**Do this**. Could you update the stretch of lines from the one containing "The image size" through the one containing "[x=786, y=107]" so that "Legend" becomes "Layers", with nothing else changed? Return only those lines, leaving out the pictures.

**Records for this task**.
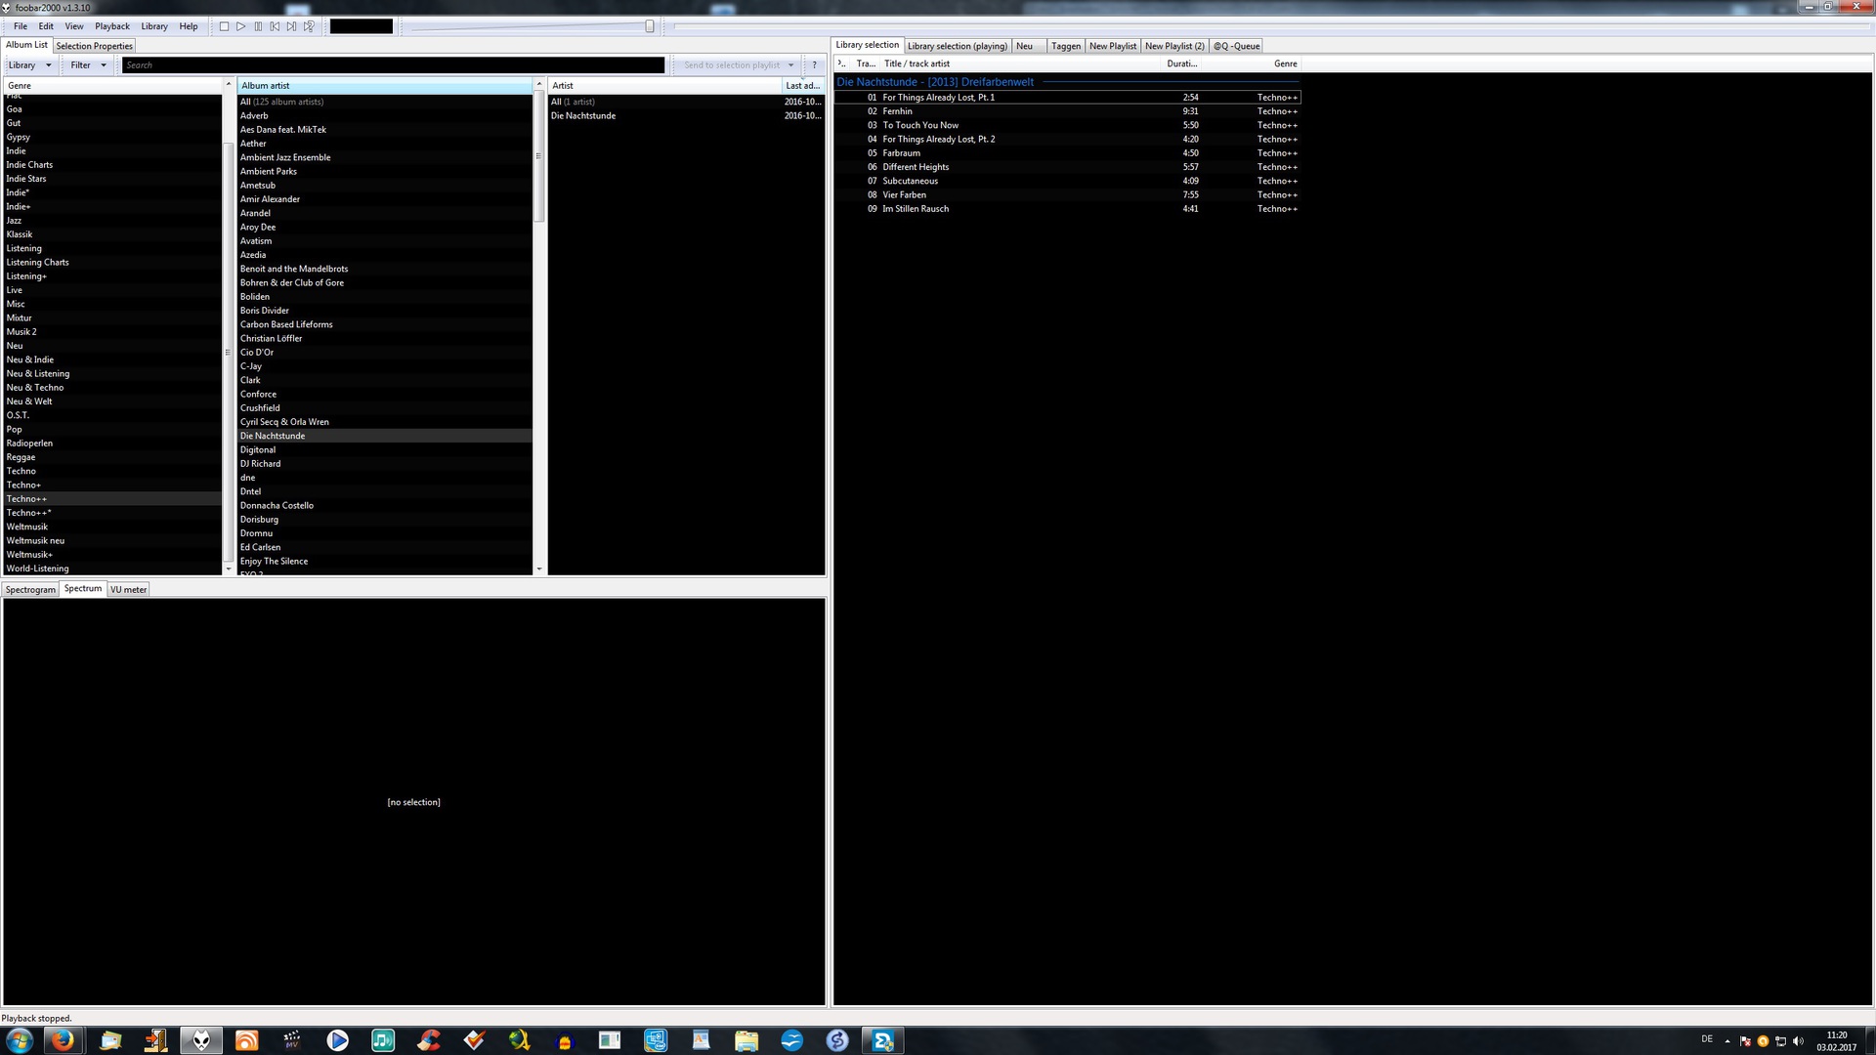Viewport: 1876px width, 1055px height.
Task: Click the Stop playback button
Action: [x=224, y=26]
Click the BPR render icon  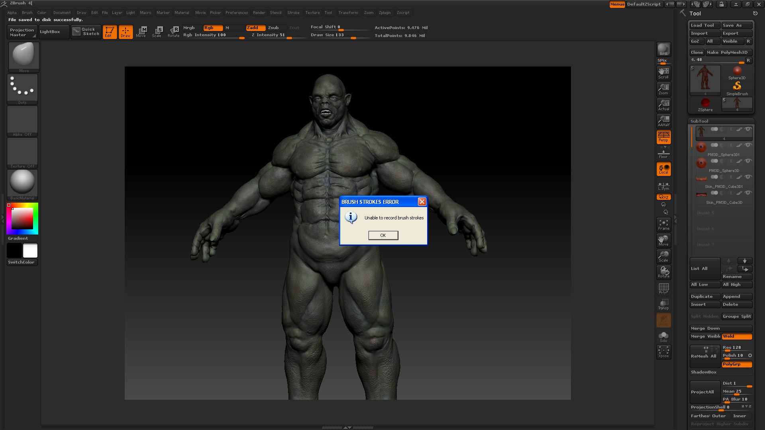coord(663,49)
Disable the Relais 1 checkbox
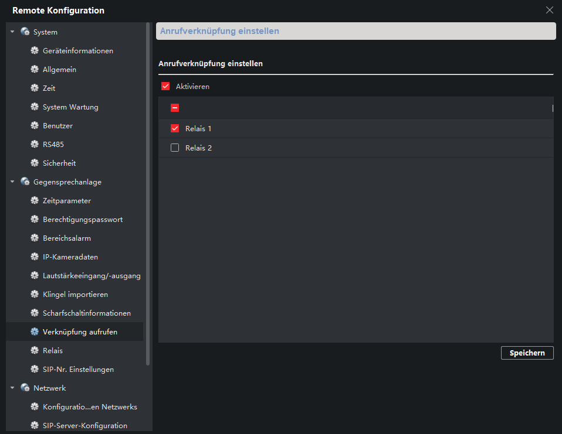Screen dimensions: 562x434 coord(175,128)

...

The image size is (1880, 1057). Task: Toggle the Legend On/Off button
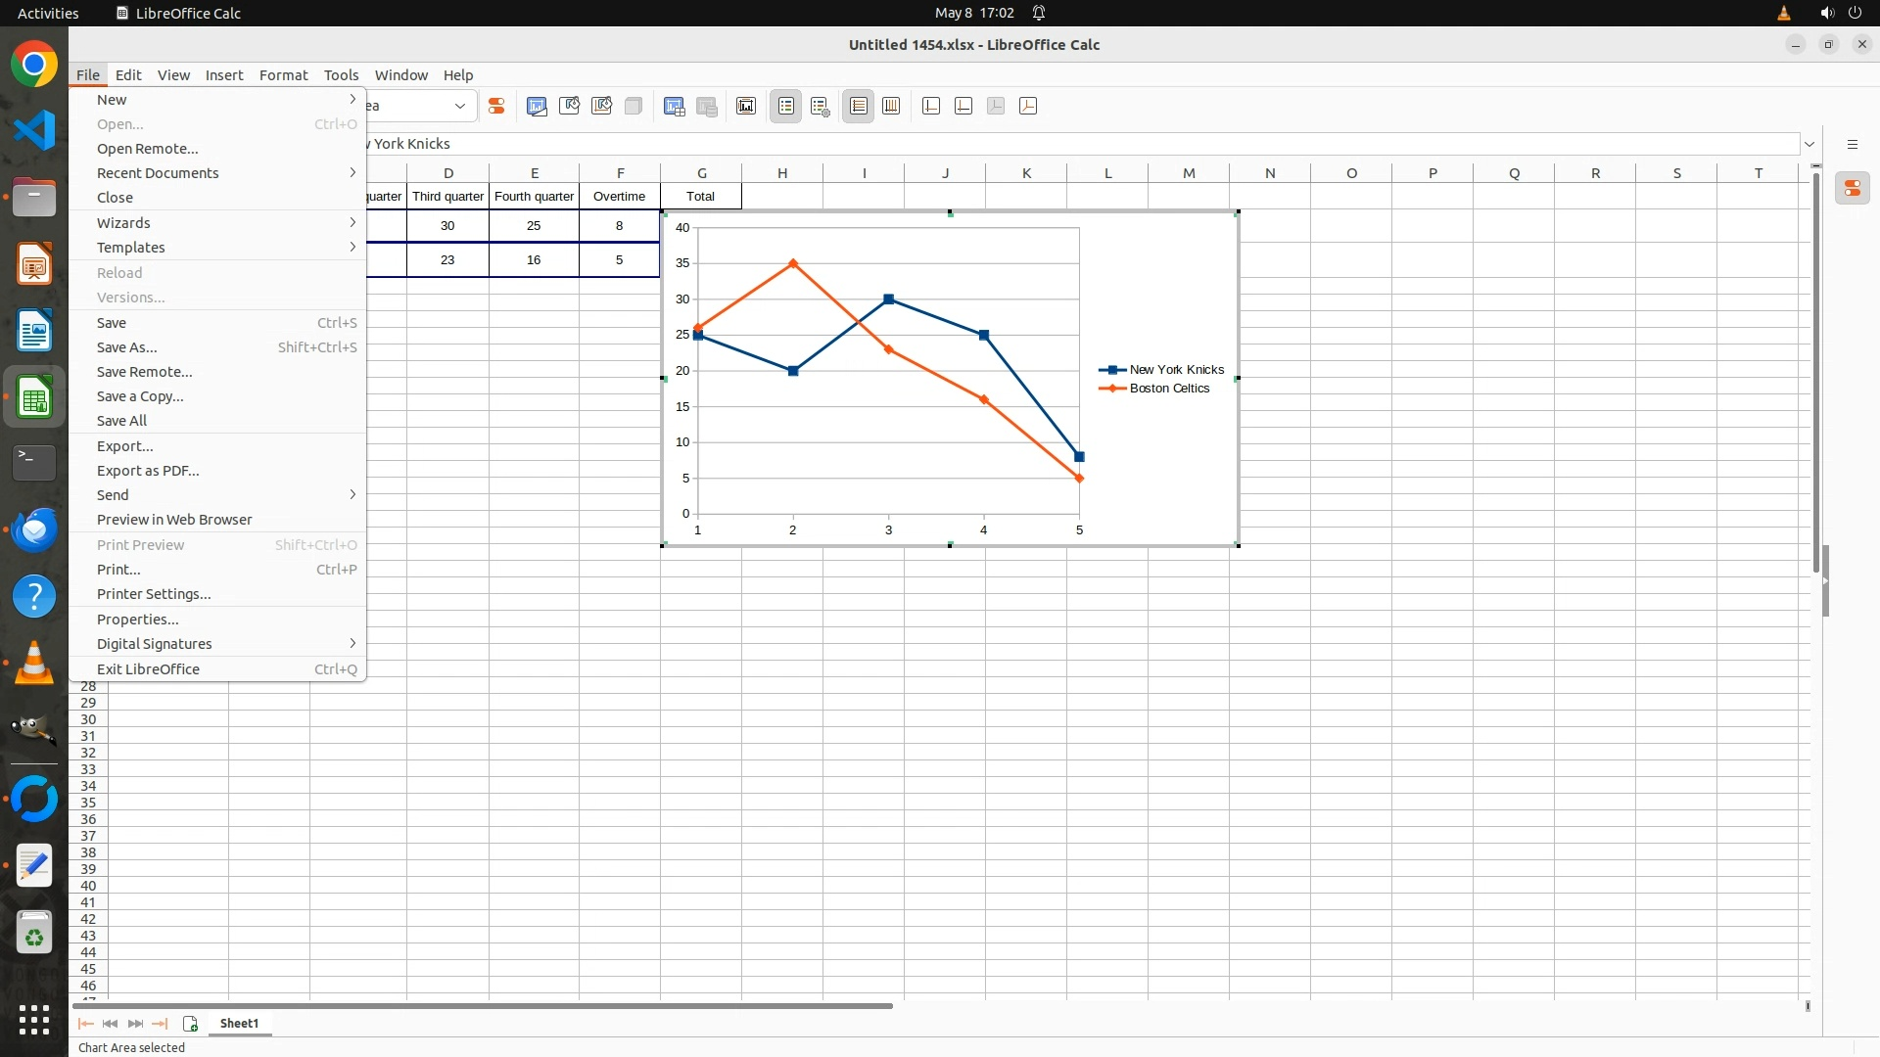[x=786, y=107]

**Solution below**.
The image size is (1880, 1057). Task: Toggle the Layers On/Off button
[x=786, y=107]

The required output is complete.